Village in Sherman County, Nebraska, United States

Hazard is a village in Sherman County, Nebraska, United States. The population was 57 as of the 2020 United States census

==History==
Hazard was established in 1886 when the Grand Island & Wyoming Central Railroad was extended to that point.

==Geography==
According to the United States Census Bureau, the village has a total area of 0.26 sqmi, all land.

==Demographics==

Historical population
| Census | Pop. | Note | %± |
| 1920 | 167 |  | — |
| 1930 | 148 |  | −11.4% |
| 1940 | 142 |  | −4.1% |
| 1950 | 130 |  | −8.5% |
| 1960 | 104 |  | −20.0% |
| 1970 | 72 |  | −30.8% |
| 1980 | 75 |  | 4.2% |
| 1990 | 78 |  | 4.0% |
| 2000 | 66 |  | −15.4% |
| 2010 | 70 |  | 6.1% |
| 2020 | 57 |  | −18.6% |
U.S. Decennial Census

===2010 census===
As of the census of 2010, there were 70 people, 34 households, and 17 families residing in the village. The population density was 269.2 PD/sqmi. There were 41 housing units at an average density of 157.7 /sqmi. The racial makeup of the village was 98.6% White and 1.4% from two or more races. Hispanic or Latino of any race were 5.7% of the population.

There were 34 households, of which 26.5% had children under the age of 18 living with them, 38.2% were married couples living together, 2.9% had a female householder with no husband present, 8.8% had a male householder with no wife present, and 50.0% were non-families. 50.0% of all households were made up of individuals, and 17.7% had someone living alone who was 65 years of age or older. The average household size was 2.06 and the average family size was 2.94.

The median age in the village was 39.3 years. 25.7% of residents were under the age of 18; 7.2% were between the ages of 18 and 24; 28.6% were from 25 to 44; 17.1% were from 45 to 64; and 21.4% were 65 years of age or older. The gender makeup of the village was 50.0% male and 50.0% female.

===2000 census===
As of the census of 2000, there were 66 people, 34 households, and 19 families residing in the village. The population density was 260.7 PD/sqmi. There were 39 housing units at an average density of 154.0 /sqmi. The racial makeup of the village was 100.00% White.

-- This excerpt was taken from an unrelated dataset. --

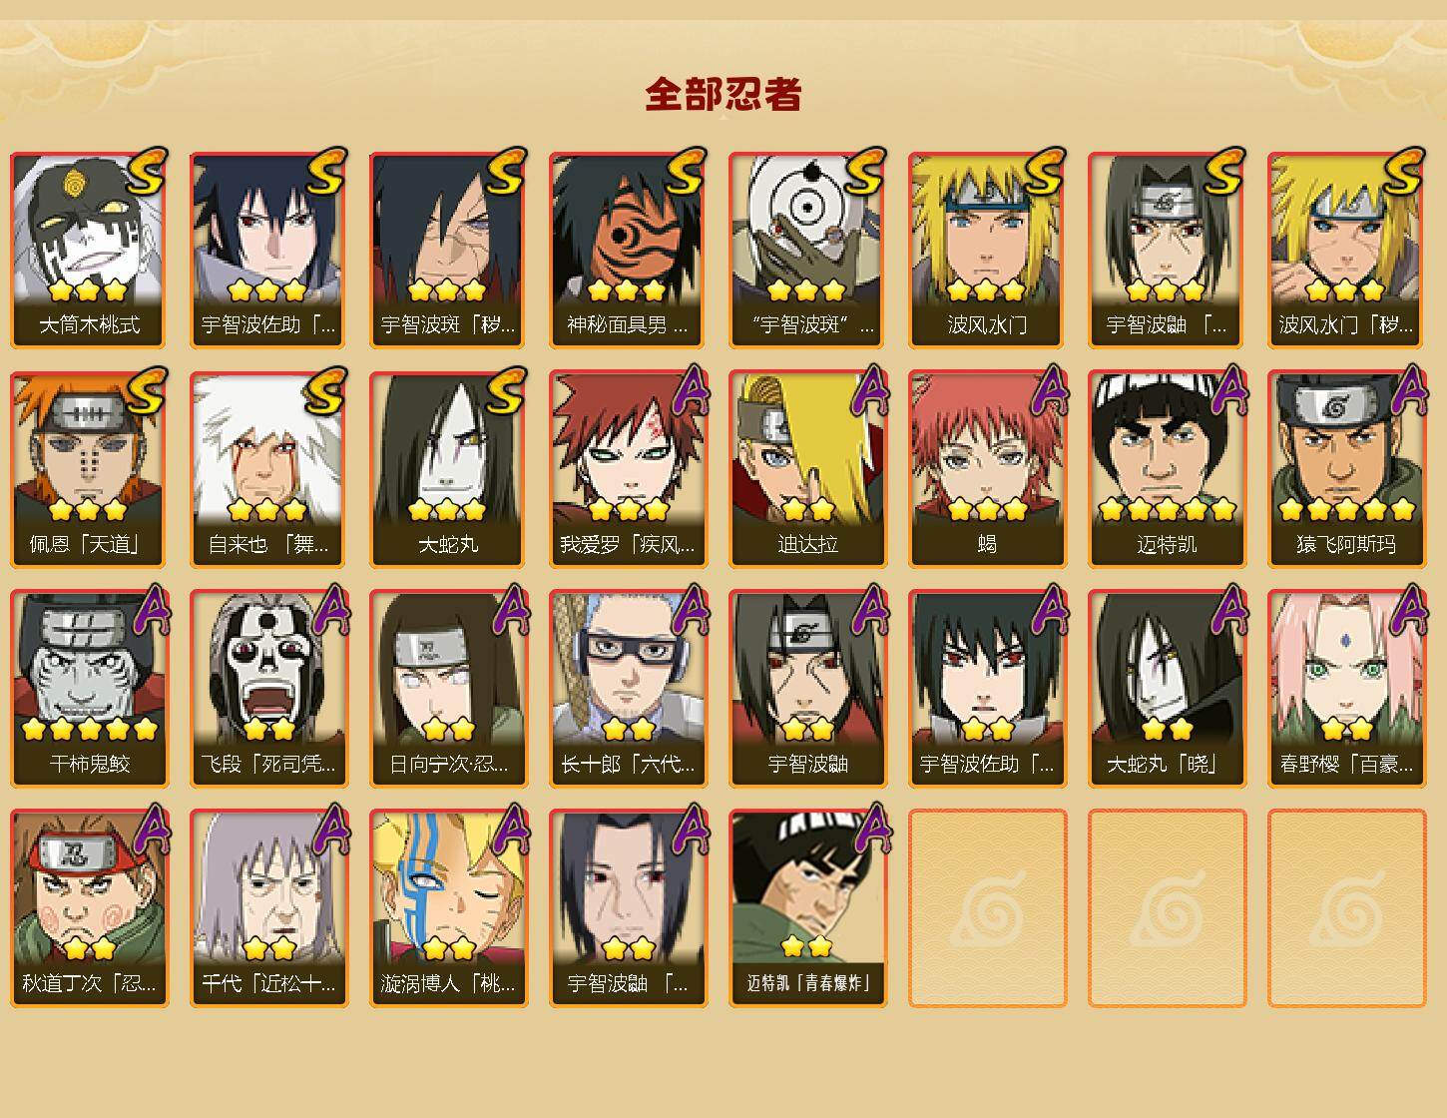Choose the 佩恩「天道」 ninja card
The image size is (1447, 1118).
(x=89, y=469)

There were 34 households, out of which 14.7% had children under the age of 18 living with them, 50.0% were married couples living together, 8.8% had a female householder with no husband present, and 41.2% were non-families. 38.2% of all households were made up of individuals, and 23.5% had someone living alone who was 65 years of age or older. The average household size was 1.94 and the average family size was 2.55.

In the village, the population was spread out, with 18.2% under the age of 18, 4.5% from 18 to 24, 24.2% from 25 to 44, 21.2% from 45 to 64, and 31.8% who were 65 years of age or older. The median age was 46 years. For every 100 females, there were 120.0 males. For every 100 females age 18 and over, there were 107.7 males.

As of 2000 the median income for a household in the village was $23,750, and the median income for a family was $30,000. Males had a median income of $18,750 versus $28,750 for females. The per capita income for the village was $11,629. There were no families and 6.9% of the population living below the poverty line, including no under eighteens and 21.1% of those over 64.

==Popular culture==
Hazard was the setting of the Richard Marx song "Hazard". Marx arrived at the name because he liked the lyric "this old Nebraska town." He wrote to Nebraska Chamber of Commerce, asking for a list of Nebraska towns with two syllables and found Hazard ideal for its double meaning (The lyrics refer to a river, which the real Hazard does not possess; however, there is a muddy creek).

Although the song did not cast the town in a positive light, the residents invited Marx to be Grand Marshal at Sherman County's Fourth of July parade in 1993, an invite that the singer accepted.